When to *say* “tensor” instead of “matrix”

definitionmatricestensorsterminology

The difference between a tensor and a matrix is a subtle but important and well discussed point.

In the context of a vector space $V$ over a field $F$ (and its dual $V^*$), briefly put, a $(p, q)$-tensor $T$ is a multilinear map $\ {V^*}^p \times {V}^q \to F\ $.

Any basis we choose for $V$ and $V^*$ can be inherited by $T$, and a matrix $M$ is a representation of $T$ in that particular basis. Had we chosen a different basis, the matrix representation of $T$ would be some different $M' \neq M$, while $T$ is just $T$. As a mundane example on $\mathbb{R}^2$ for a $(1, 0)$-tensor, the idea is just that $\ \begin{bmatrix}2 \\ 3\end{bmatrix} \neq \begin{bmatrix}1 \\ -2\end{bmatrix}\ $ while $\ 2e_1 + 3e_2 = e'_1 – 2e'_2\ $. One consistent basis must be used to write a matrix equation, while a tensor equation (like the latter, usually shown in Einstein notation) shows equality of tensors, which holds true regardless of basis.

In practice however, I find literature commonly saying "matrix" where "tensor" would be more appropriate, making me doubt my understanding. Take for example the "covariance matrix" in probability theory. Covariance is conceptualized as the ellipse in the following geometric depiction:

enter image description here

This geometric object is invariant to our choice of basis (i.e., the ellipse exists regardless of how you draw your grid-lines), and thus is best modeled with a tensor. Everything I've ever seen done with a covariance "matrix" has been tensorial, from the $R^{-1} T R$ style transformations used in principal component analysis (typical of $(1, 1)$-tensors) to the contraction to $\mathbb{R}$ used in the exponent of the multivariate Gaussian distribution (where the covariance "matrix" is literally used as a bilinear map $V^* \times V \to \mathbb{R}$).

Meanwhile, an extremely similar object, the "inertia tensor" from rigid-body mechanics, which describes the spread of mass (instead of probability), is so purposefully called a tensor that many mechanics books include a section explaining the very difference I briefed above. Surely there is a naming inconsistency here?

Then, probably due to the popular software "TensorFlow", I see the matrices used in neural networks being called "tensors" by the machine learning community, even when there is no discernible basis-independent abstract object being described by these matrices. They're just linear mappings, and in most cases aren't even endomorphisms.

I think many people trying to understand tensors can benefit from clarifying these semantics. When should we really say "tensor"? Is it pretentious to say "covariance tensor"? Do any theories utilize a square matrix that isn't just an order-2 tensor in a particular basis? (Perhaps the Jacobian matrix?) Is there any kind of indicative mathematical expression or action that makes you go "yup, that matrix is just representing a tensor – the important object here is the tensor itself."?

Best Answer

A few unorganized thoughts below. If this answer is not really appropriate, let me know and I will remove it.
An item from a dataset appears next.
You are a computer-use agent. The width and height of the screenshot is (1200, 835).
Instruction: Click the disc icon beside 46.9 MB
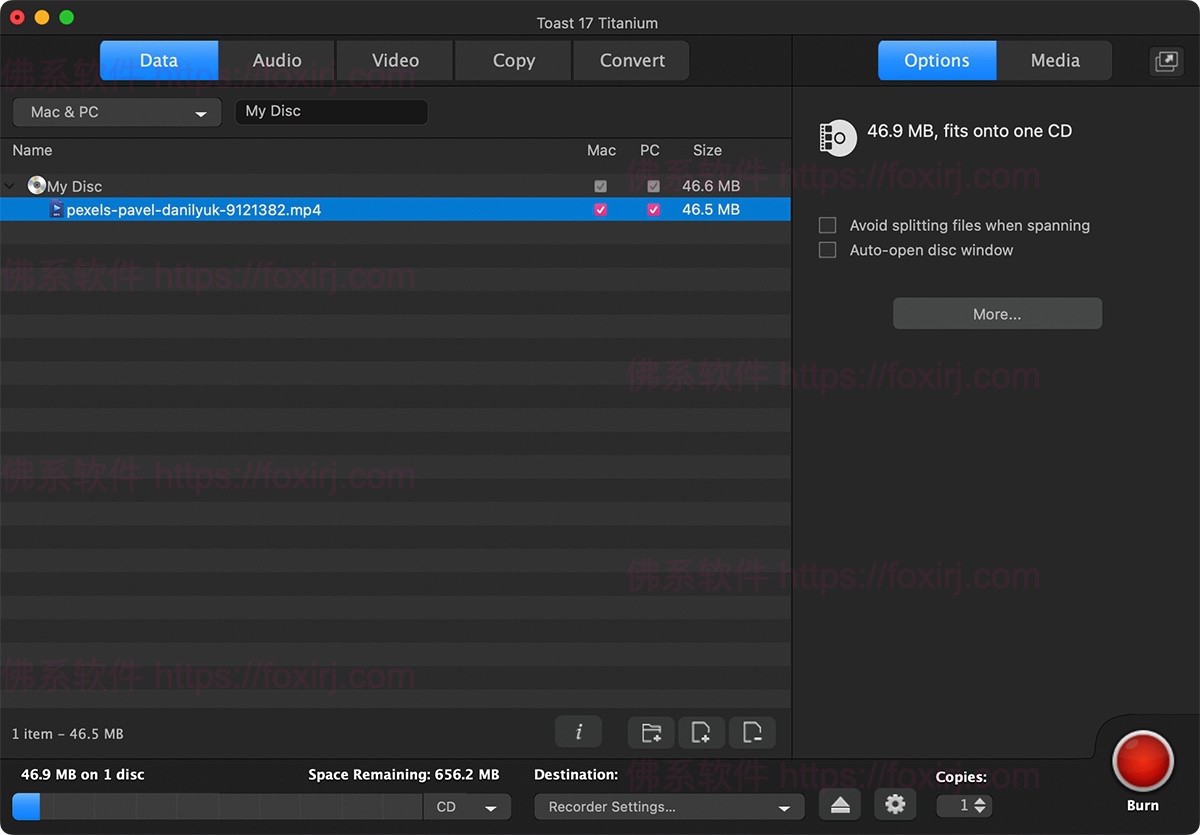(837, 138)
saying "matrix" where "tensor" would be more appropriate, making me doubt my understanding

I think your understanding of the distinction is fine. One issue with math terminology/notation (that is characteristic of natural language) is that predominantly used terms tend to "stick," even if there are other more appropriate or less confusing choices that just didn't catch on. Another issue is that usage is also field-specific, and, in this case, if people in those fields did not focus much on basis-invariance, it may not have been worth dwelling on it and using, say, "covariance tensor" or stressing that it is a bilinear form, instead of saying "covariance matrix." In fields outside of mathematics, there is also the issue of alienating people by using terms different from the common usage; if thinking of linear transformations, bilinear forms, tensors etc. as matrices was sufficient for them, it may be too much overhead to try to upend the common usage in that area. Throw in cases where other fields like machine learning co-opt terms like "tensor" or give new names to existing concepts and you get a great mess of multiple terms referring to the same thing, or single terms referring to different things. But this is just how language works, and it is something we just have to deal with. I think the best you can do is to make sure you understand these distinctions (which you obviously do) and try to notice how different areas use (or "misuse") terms and become more "fluent" in usage. You can of course educate others to think about these objects in the way you do, but I think pushing entire fields to adopt more-consistent terminology is not worth one's effort.